HOW TO COMPLETE THIS TASK: Copy every record exactly, and keep the pictures out.

DATASET EXCERPTS:
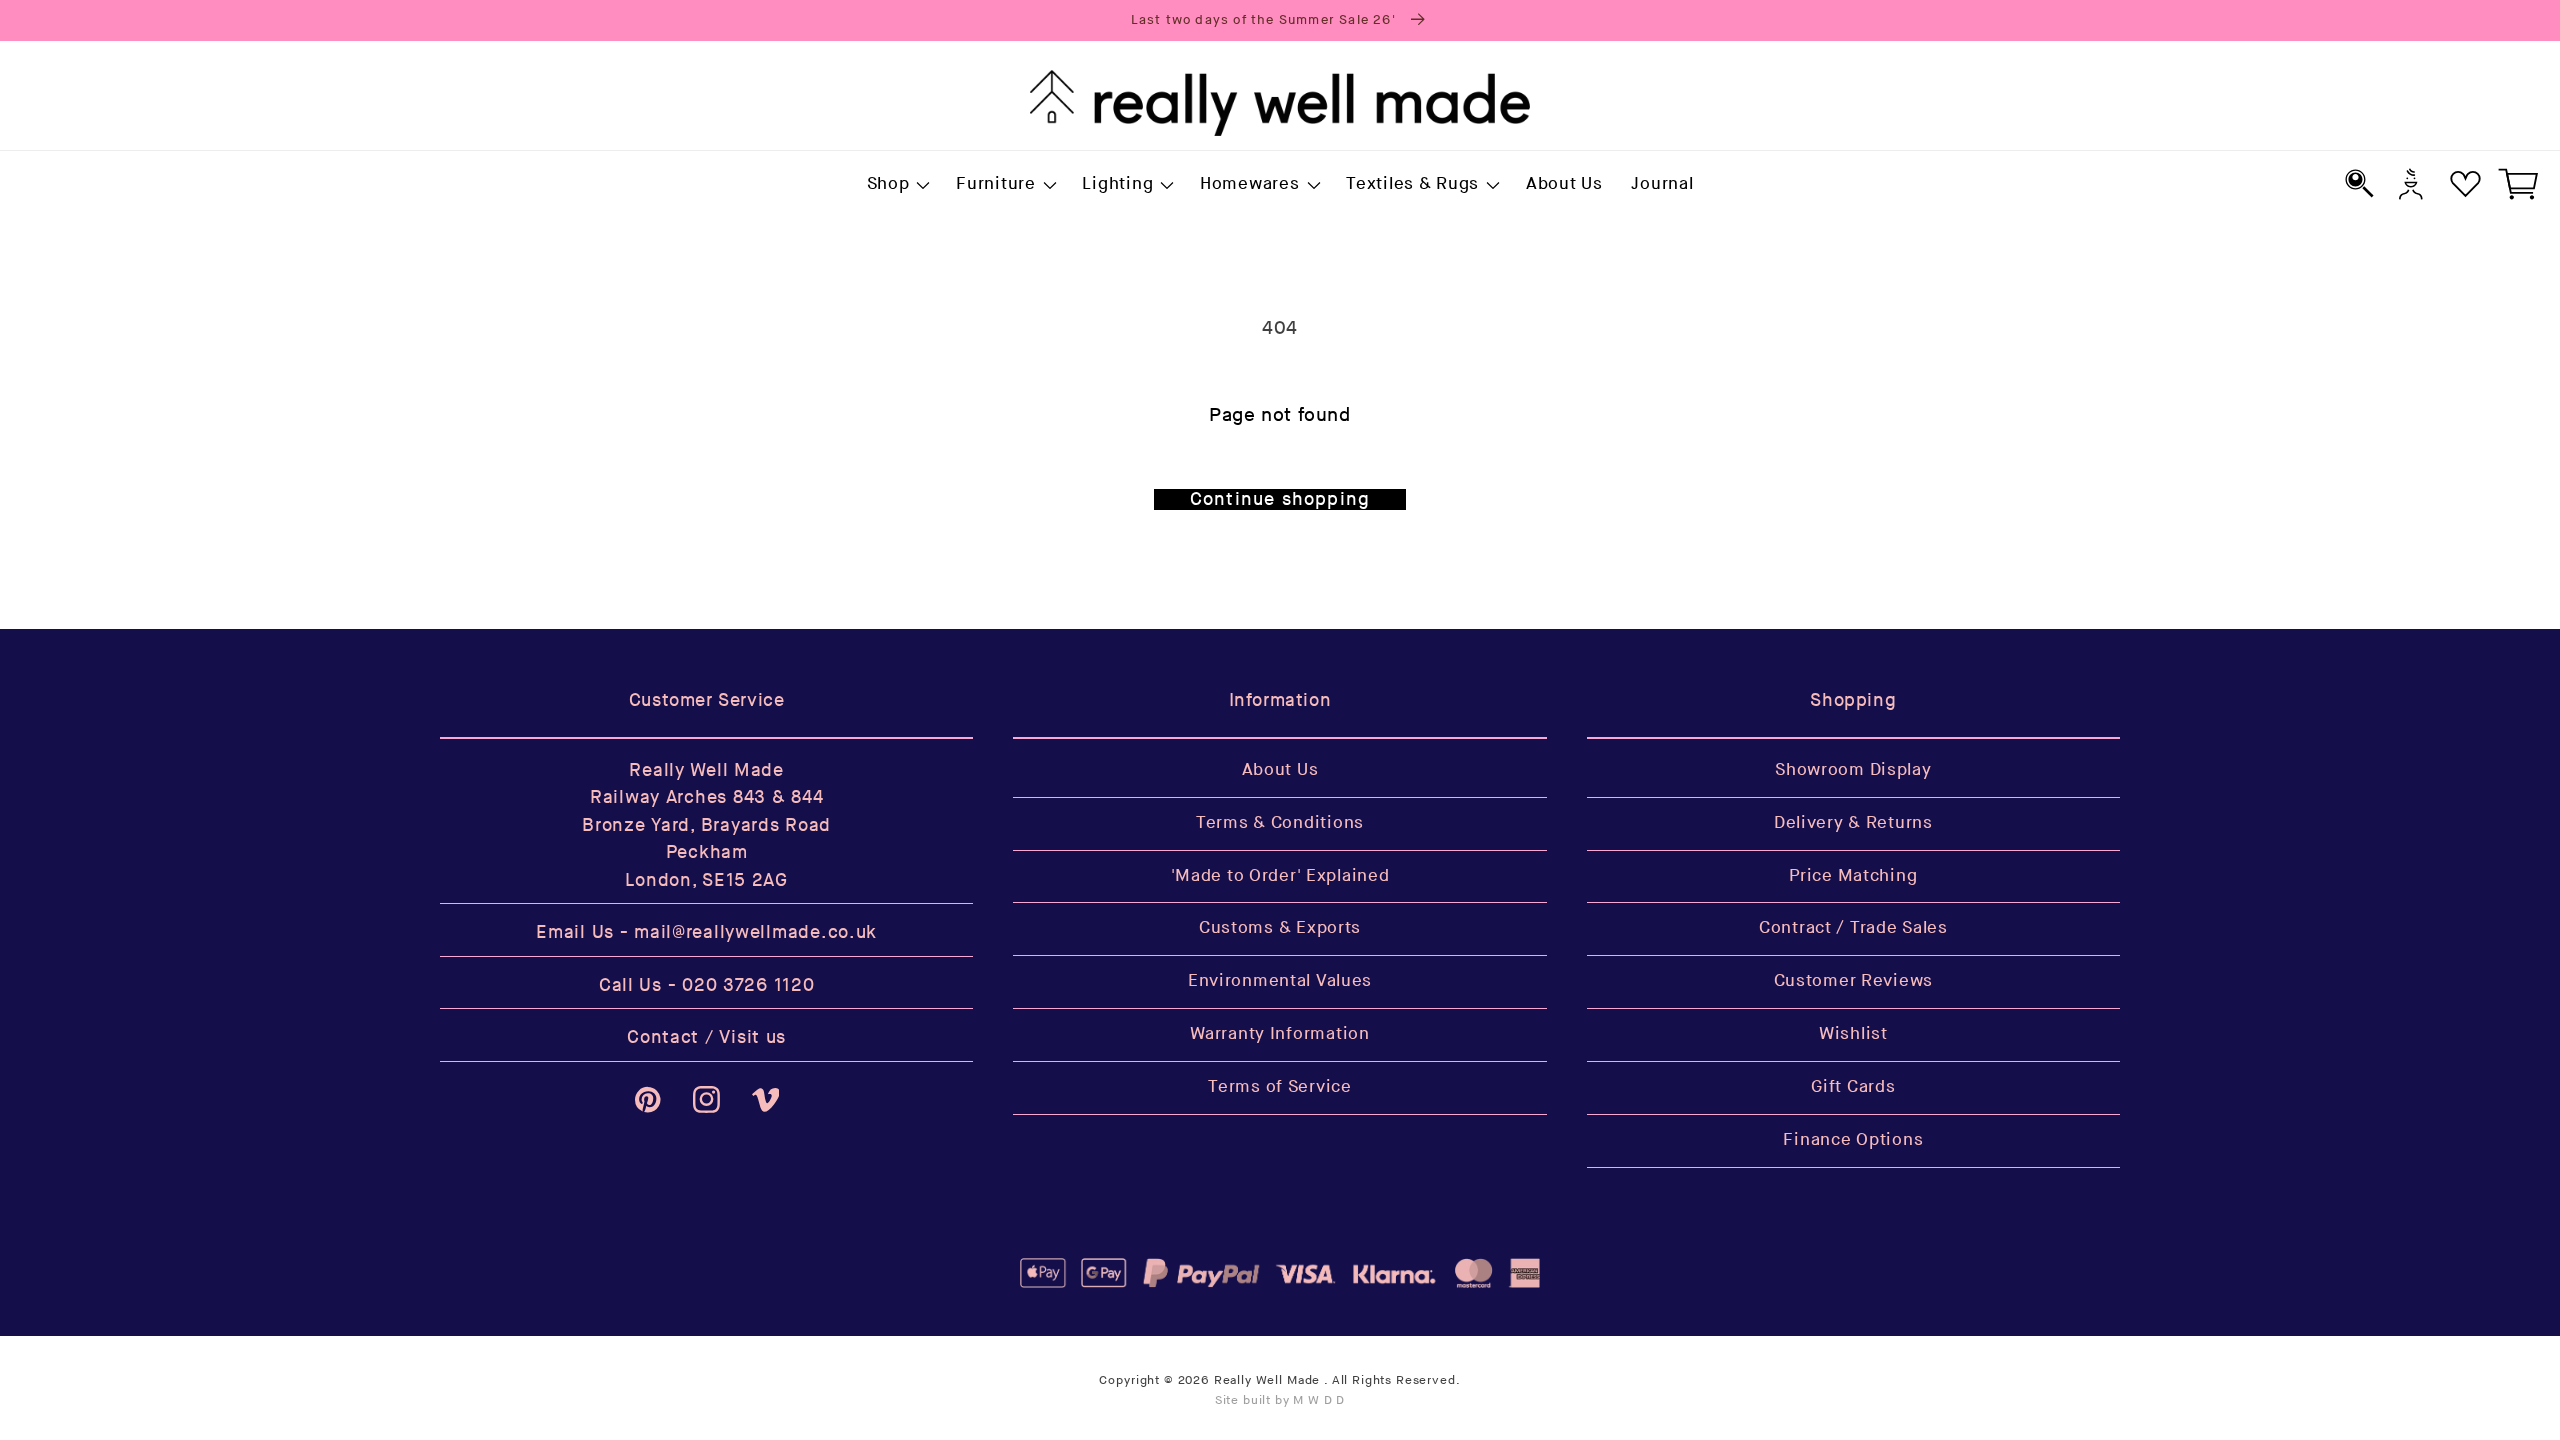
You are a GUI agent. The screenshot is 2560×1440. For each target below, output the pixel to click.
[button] (897, 185)
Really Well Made (1267, 1380)
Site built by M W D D (1280, 1400)
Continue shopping (1280, 499)
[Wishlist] (2465, 183)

YOUR SOLUTION:
You are a GUI agent. The screenshot is 2560×1440. For each target below, output the pixel to click.
[button] (897, 185)
Really Well Made (1267, 1380)
Site built by M W D D (1280, 1400)
Continue shopping (1280, 499)
[Wishlist] (2465, 183)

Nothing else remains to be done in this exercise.